____ Data records

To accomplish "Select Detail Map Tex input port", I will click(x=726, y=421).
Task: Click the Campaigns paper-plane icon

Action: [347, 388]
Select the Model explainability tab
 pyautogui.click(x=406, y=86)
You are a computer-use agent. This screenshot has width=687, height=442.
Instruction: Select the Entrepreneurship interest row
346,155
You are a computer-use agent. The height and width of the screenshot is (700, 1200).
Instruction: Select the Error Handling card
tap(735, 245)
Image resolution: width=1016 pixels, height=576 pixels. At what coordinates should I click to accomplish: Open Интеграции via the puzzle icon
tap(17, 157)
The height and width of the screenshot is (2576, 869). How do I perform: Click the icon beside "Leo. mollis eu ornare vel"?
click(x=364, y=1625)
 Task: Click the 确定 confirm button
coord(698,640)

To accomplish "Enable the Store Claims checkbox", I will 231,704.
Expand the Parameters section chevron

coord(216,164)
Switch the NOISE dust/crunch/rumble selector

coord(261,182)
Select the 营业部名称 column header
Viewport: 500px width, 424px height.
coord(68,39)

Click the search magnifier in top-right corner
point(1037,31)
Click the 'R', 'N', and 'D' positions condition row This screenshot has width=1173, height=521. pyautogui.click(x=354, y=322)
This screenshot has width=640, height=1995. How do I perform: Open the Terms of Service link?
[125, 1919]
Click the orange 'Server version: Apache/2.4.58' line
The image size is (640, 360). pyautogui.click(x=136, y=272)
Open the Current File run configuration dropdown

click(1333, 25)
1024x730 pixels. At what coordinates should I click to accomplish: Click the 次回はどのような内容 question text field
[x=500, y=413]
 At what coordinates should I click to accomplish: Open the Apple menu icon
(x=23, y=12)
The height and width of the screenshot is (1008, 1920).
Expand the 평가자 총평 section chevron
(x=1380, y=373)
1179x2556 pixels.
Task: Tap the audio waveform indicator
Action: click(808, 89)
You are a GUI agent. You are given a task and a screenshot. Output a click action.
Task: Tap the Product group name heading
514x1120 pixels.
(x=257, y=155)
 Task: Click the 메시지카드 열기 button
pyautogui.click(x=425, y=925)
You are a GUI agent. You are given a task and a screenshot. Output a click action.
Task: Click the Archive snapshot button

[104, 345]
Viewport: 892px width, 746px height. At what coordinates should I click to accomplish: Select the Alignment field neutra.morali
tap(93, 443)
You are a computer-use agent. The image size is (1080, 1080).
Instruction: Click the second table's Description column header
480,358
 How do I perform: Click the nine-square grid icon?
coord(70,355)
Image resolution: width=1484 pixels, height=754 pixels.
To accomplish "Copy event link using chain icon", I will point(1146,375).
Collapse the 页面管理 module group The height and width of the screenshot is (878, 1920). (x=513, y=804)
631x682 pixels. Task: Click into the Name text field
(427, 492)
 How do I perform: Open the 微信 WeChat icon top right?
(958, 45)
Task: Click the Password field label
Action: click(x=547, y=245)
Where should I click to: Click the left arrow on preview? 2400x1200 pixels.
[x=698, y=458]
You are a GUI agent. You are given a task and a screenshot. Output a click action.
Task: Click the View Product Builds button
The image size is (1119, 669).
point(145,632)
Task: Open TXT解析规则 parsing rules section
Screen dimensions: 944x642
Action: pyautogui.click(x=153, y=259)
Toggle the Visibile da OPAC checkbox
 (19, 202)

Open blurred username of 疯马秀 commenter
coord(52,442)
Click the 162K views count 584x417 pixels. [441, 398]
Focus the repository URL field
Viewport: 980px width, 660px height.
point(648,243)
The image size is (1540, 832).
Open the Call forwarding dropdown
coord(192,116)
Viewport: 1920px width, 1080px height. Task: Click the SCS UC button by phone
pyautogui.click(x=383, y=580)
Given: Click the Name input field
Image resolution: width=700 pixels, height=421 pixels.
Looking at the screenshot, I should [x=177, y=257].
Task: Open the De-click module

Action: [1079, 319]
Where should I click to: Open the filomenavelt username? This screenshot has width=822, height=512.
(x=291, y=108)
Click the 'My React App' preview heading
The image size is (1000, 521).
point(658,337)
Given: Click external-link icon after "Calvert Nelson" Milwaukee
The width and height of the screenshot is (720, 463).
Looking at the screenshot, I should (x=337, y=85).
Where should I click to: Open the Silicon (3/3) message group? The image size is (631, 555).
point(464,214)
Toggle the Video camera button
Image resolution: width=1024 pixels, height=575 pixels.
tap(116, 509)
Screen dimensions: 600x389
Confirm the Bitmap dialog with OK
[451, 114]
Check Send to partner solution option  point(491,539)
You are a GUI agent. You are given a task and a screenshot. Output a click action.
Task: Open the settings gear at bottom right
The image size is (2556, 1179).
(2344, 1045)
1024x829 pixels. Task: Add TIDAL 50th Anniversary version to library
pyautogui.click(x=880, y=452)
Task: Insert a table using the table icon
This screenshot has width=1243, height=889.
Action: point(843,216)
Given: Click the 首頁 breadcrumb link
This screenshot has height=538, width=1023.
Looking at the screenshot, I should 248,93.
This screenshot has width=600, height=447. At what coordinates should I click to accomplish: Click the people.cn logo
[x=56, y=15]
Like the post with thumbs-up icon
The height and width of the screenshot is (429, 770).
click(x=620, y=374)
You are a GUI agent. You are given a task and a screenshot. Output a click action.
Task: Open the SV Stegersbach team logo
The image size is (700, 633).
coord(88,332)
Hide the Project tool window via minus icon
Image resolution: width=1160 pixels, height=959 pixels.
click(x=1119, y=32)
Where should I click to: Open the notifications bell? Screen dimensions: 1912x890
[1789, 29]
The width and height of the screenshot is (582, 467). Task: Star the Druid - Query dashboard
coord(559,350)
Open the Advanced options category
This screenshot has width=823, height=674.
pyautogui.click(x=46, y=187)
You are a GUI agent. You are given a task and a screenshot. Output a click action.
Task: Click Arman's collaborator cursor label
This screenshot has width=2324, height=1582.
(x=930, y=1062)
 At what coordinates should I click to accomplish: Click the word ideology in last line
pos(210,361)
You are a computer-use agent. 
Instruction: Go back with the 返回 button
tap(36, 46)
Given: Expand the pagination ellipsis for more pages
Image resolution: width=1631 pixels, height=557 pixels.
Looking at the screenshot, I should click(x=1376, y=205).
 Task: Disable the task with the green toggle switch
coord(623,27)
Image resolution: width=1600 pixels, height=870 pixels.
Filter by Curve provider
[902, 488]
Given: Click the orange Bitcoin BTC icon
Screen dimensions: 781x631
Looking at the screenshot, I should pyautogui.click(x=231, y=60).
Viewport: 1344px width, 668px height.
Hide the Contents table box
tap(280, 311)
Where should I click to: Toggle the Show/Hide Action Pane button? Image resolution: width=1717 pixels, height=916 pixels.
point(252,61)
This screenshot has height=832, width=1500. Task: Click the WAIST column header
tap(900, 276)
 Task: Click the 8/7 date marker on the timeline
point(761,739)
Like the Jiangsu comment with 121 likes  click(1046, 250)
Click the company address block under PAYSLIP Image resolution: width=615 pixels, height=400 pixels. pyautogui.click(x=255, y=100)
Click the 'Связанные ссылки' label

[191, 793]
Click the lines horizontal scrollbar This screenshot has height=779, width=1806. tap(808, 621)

________

**What this task involves:**
Every line of the material that holds "Like" should be copied out as the answer.

**Output of the task:**
Like the post with thumbs-up icon
Like the Jiangsu comment with 121 likes  click(1046, 250)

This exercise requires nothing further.